TREASURE ISLAND — Residents will have an opportunity to voice their opinion on whether smoking and vaping should be banned on the beach or in city parks during a City Commission workshop next month.
On June 24, Gov. Ron DeSantis signed a bill into law that allows counties and cities to ban smoking on their beaches and in their parks. However, the smoking of unfiltered cigars cannot be regulated. Pinellas County beach cities are now deciding whether to enact the smoking ban.
During an Aug. 2 City Commission workshop, Treasure Island Mayor Tyler Payne said at a recent meeting of the Barrier Islands Governmental Council, “the rest of the beach cities are all looking at doing something, and they would all like to have something consistent as possible up and down the Gulf beaches.”

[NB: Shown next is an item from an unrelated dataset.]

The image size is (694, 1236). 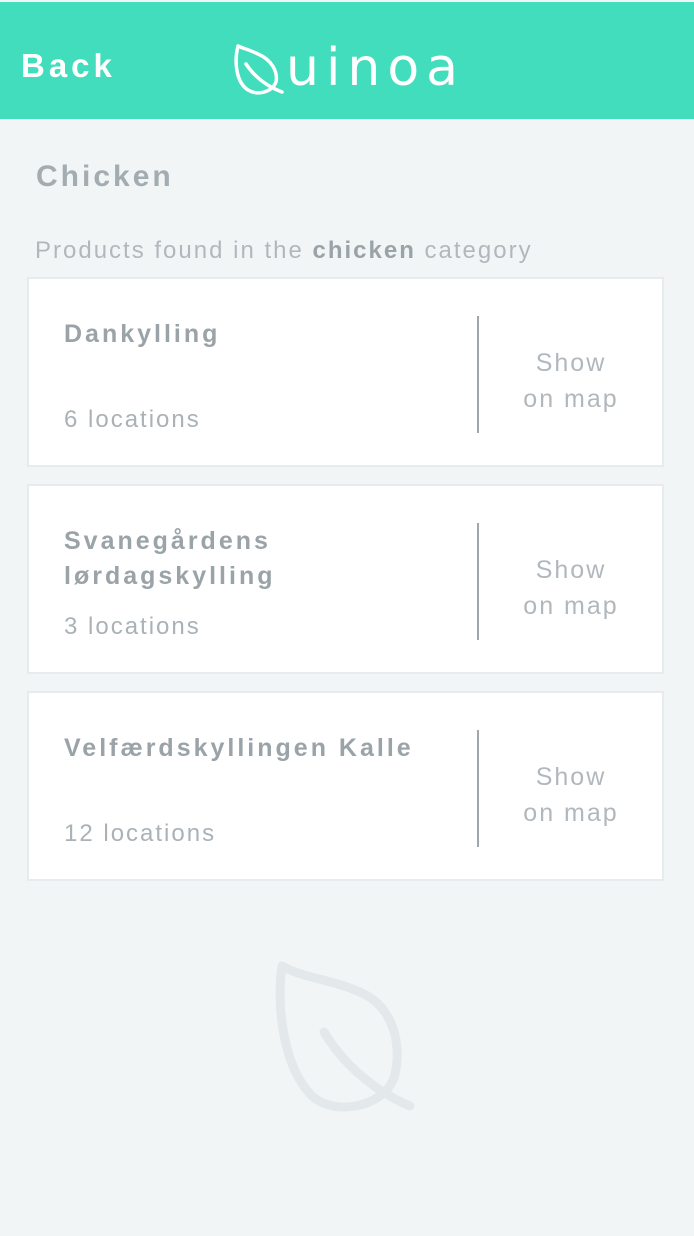 What do you see at coordinates (132, 626) in the screenshot?
I see `product-locations: 3 locations` at bounding box center [132, 626].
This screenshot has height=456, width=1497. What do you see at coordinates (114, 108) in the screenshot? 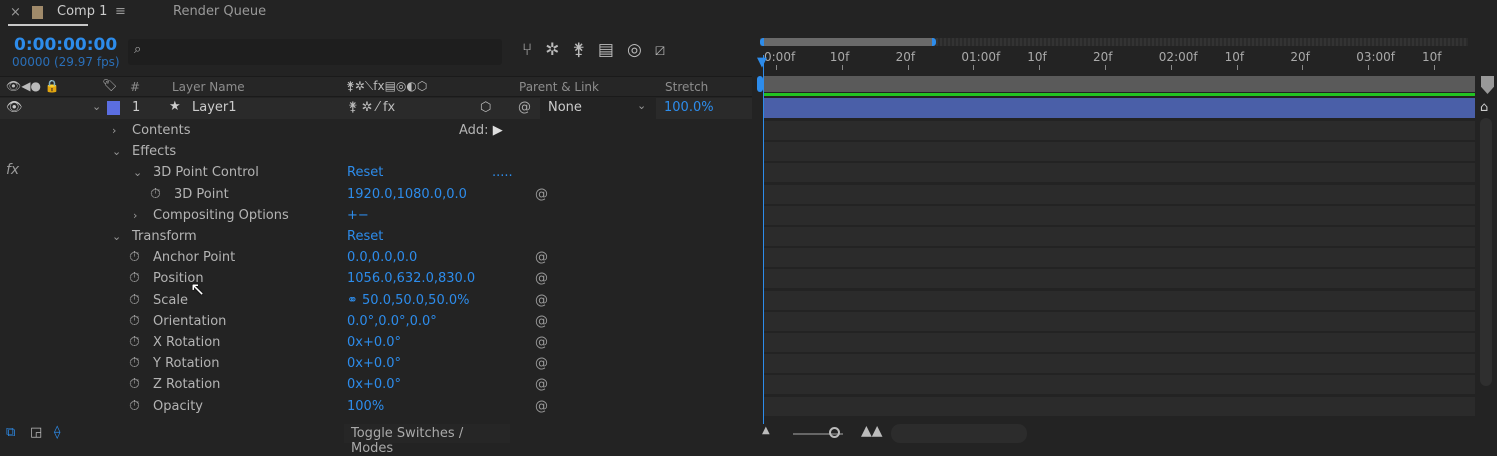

“I’m fine leading the way on it,” Payne told fellow commissioners. “If it’s not super-complicated, we can even go with something not super-restrictive. The primary reason for doing it is to prevent some of the littering of cigarette butts. I definitely want to do that, but I don’t have a strong feeling on vaping.” He said the smell isn’t as harsh to people and vaping doesn’t produce litter.
“I have heard from a lot of residents asking us, when we are going to adopt something?” Payne said. “I talked to the city manager about that; from what I heard we’re kind of waiting on some other city to adopt it.”
City Attorney Jennifer Cowan said it won’t be complicated to write an ordinance that follows the state regulation. “One thing to think about is the enforcement issue,” she advised. “My expectation is it will probably be enforced by the citation method used now for any other beach infraction like glass on the beach.”
Cowan told commissioners she knows some cities are not going to move forward while others are very passionate about it. “I just need direction on what the commission is looking to restrict and where, an ordinance can be brought back in a few weeks,” she said.
Commissioner Beth Wetzel cautioned that there’s a lot going on at the moment with Charter Review questions, the Comprehensive Plan revision and other city legislation being proposed. She said it might be prudent to let some of those issues get resolved while other cities iron out the technicalities of a smoking ban.
Commissioner Saleene Partridge agreed. “Let them work out the kinks … because there’s going to be some pushback, there always is,” she said. Sometimes “it’s best not to be the first pioneer,” she added.
Commissioner John Doctor said the topic did come up at the last Treasure Island-Madeira Beach Chamber of Commerce meeting and representatives said “they are very interested in moving forward, but they would like to see what occurs not only in Pinellas County but throughout the state.”
He added, “I think the businesses and everybody are on board, but everybody doesn’t want to be the first; they would like to see it kind of settle down a little bit, see what happens, what gets approved and move forward from there.”
Commissioner Deborah Toth said constituents have reached out to see what the commission is going to do. “You go to the beach and sit down in the sand and you’ve got cigarette butts on your feet; it’s kind of gross,” she said.
Payne said he would expect a “culture shift” at first. “Everyone said it will be really hard to enforce not smoking in restaurants when that got rolled out, but now you don’t even think about the fact that nobody is smoking in a restaurant.
“Once other cities start to do this, and it just becomes known public knowledge that you can’t smoke on the beach, then it will hopefully take care of itself,” he said.
Commissioner Wetzel suggested it be put on a workshop agenda to give the public a chance to weigh in on the issue.
City Manager Amy Davis said there are three questions that will need to be explored and addressed by commissioners: whether to include vaping or not; whether the ban should involve both beaches and parks; and whether the beach should have smoking and non-smoking sections.
Commissioners decided the topic will be discussed at workshop on Sept. 19. If all issues are decided upon at that meeting, it could be placed on an agenda in October for a vote.